Wednesday, June 10, 2009

sookie again

I've been reading Dresden, but I've been watching Sookie. Yeah. Carl and I finished the last episodes of the season yesterday, and I've been mulling over my thoughts about them. Mostly, I was entertained. The things that did not entertain me were things that were not in the books I read.

First, let me say, that I really enjoy the idea of doing a book justice by creating a season of television around it. It's more "permanent" than a miniseries. It gets into the details more than a movie can. THIS is the forum (format) Stephan King novels need when they are taken to video.

Having said that - and adding in a warning for spoilers to follow - what the books DON'T need is a lot of what Charlaine Harris' books got: cliches. I mean the woman went to a lot of talented, creative effort to create vampires that were not cliche, still, in the series, these vampires hold their tribunal in a junkyard. The vampires did not look like sophisticated, rich and powerful individuals, they looked like The Lost Boys, or Thunderdome... or trailer trash. In a scene that was not in the book at all!!! The character of Eric lost almost all of his power and attraction due to his treatment in the series. In the books, he holds power over Bill and over Sookie, but he also recognizes and values the usefulness of Sookie's telepathy. Values it enough to kill the vampire who attacks her himself. Still there is a tension between the two parties, that shifts interestingly as each asks favors of and does favors for the other.

Another character the series treated poorly is Andy Bellefluer.
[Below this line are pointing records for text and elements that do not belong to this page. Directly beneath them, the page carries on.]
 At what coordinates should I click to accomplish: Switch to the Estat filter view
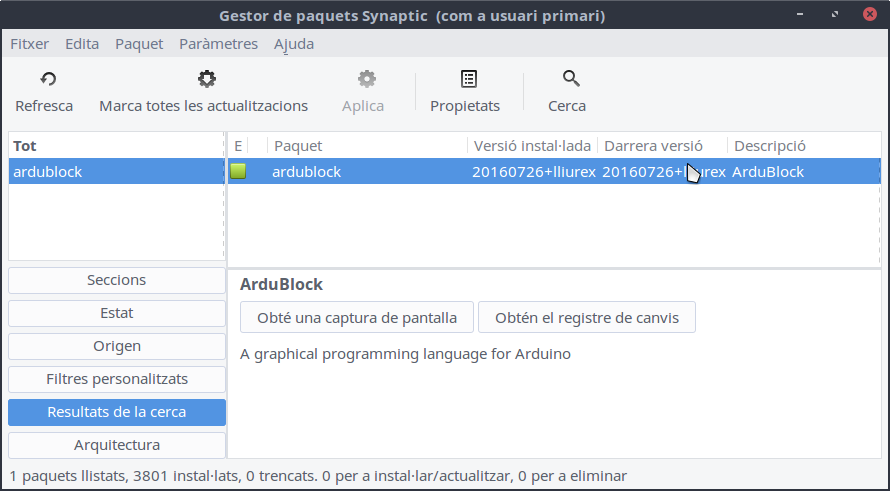(x=117, y=313)
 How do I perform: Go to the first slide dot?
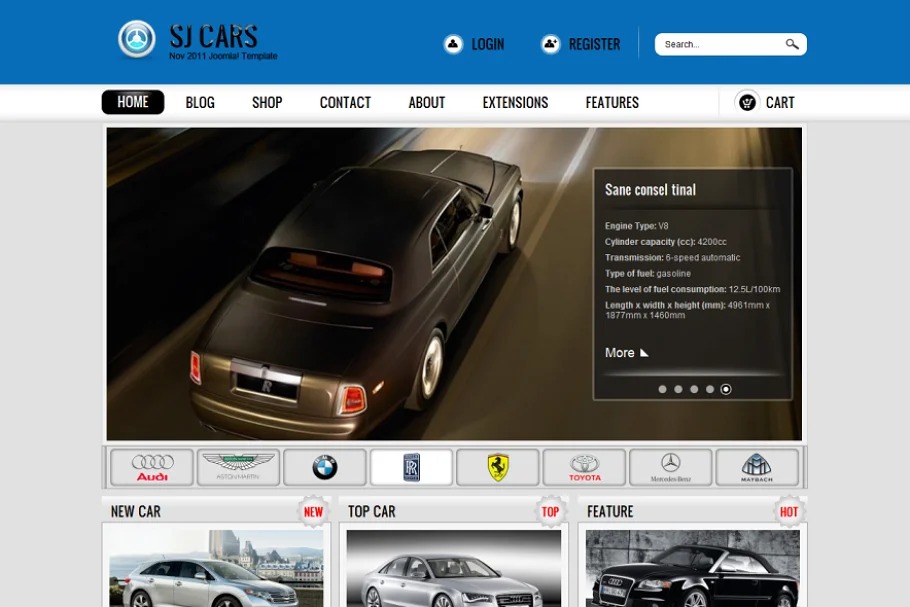point(662,389)
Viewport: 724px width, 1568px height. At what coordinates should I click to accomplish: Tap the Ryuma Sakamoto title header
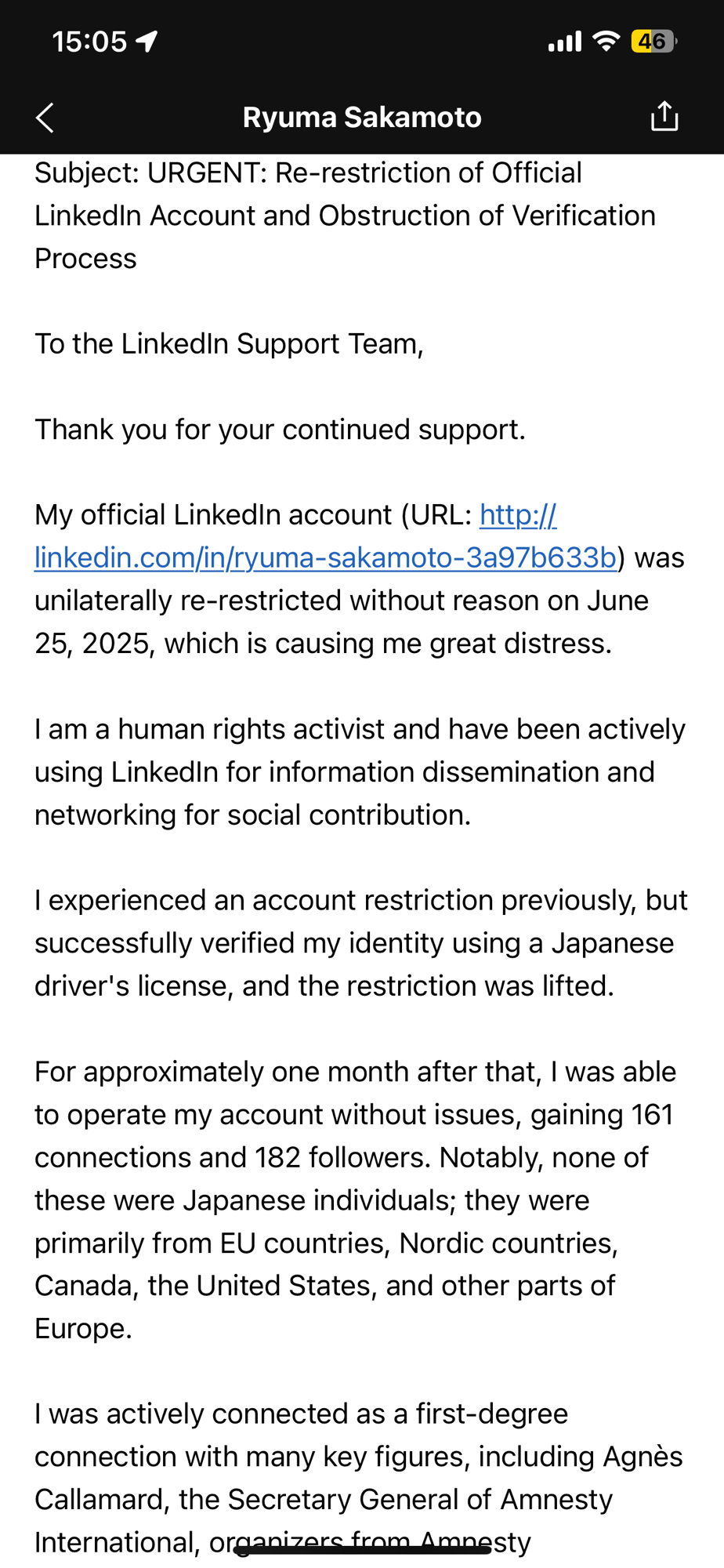click(x=361, y=118)
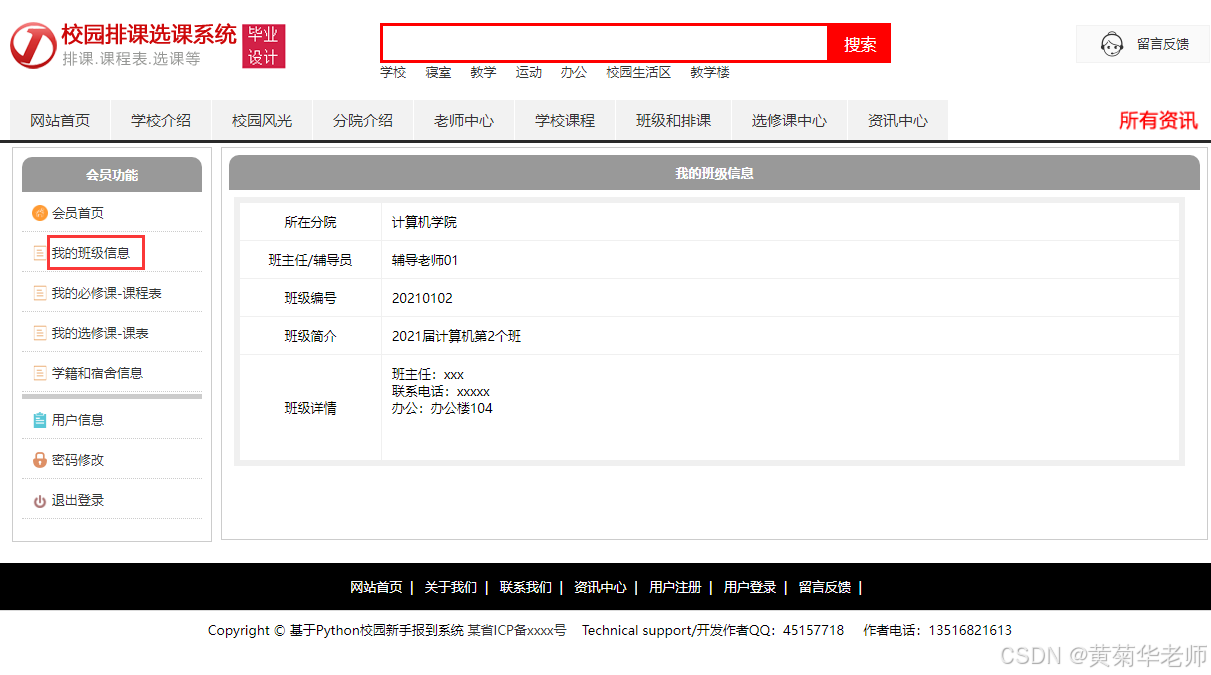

Instead of being a supercillious snob and a decent cop, he's becomes the cliche red-neck bad cop. He isn't interested in finding the killer, just putting Jason in jail. In the books, he is someone Sookie may not like, but someone whom she can trust in his profession. Someone she is willing to help, and stand up for in the second book, instead of someone we really care very little about at all at this point, even though in the second book - and the second season which has been set up to follow that book - that sympathy is a big part of the motivation for solving a murder.

Over all, I must say this for the series, True Blood. The parts that kept to the book were good. That should testify to that talent of Harris, and the quality of her work. The parts that were added were the ones that disappointed me, that didn't live up to the quality of the rest. Those superfluous plot lines didn't add to the story as it was told in the books. They didn't add to the quality of the program as a whole. If the producers don't think one book is enough material for one season, then take a cue from British television, and do the one book and do it justice, then move on to the next... weave them together some, so that you can place the cliff hangers, etc. So you can forshadow coming events and tease the audience's attention. We enjoy that!

I can't say I'll be buying season 2 of True Blood, though. I think I'll follow Fran's lead in this, and enjoy the books instead.

1 comment:

Fran said...

From all I've heard, people either love the books or the series, but I haven't heard of many who love both.

None, actually.

And while I do love me some visual media, books are where it's at as far as I'm concerned.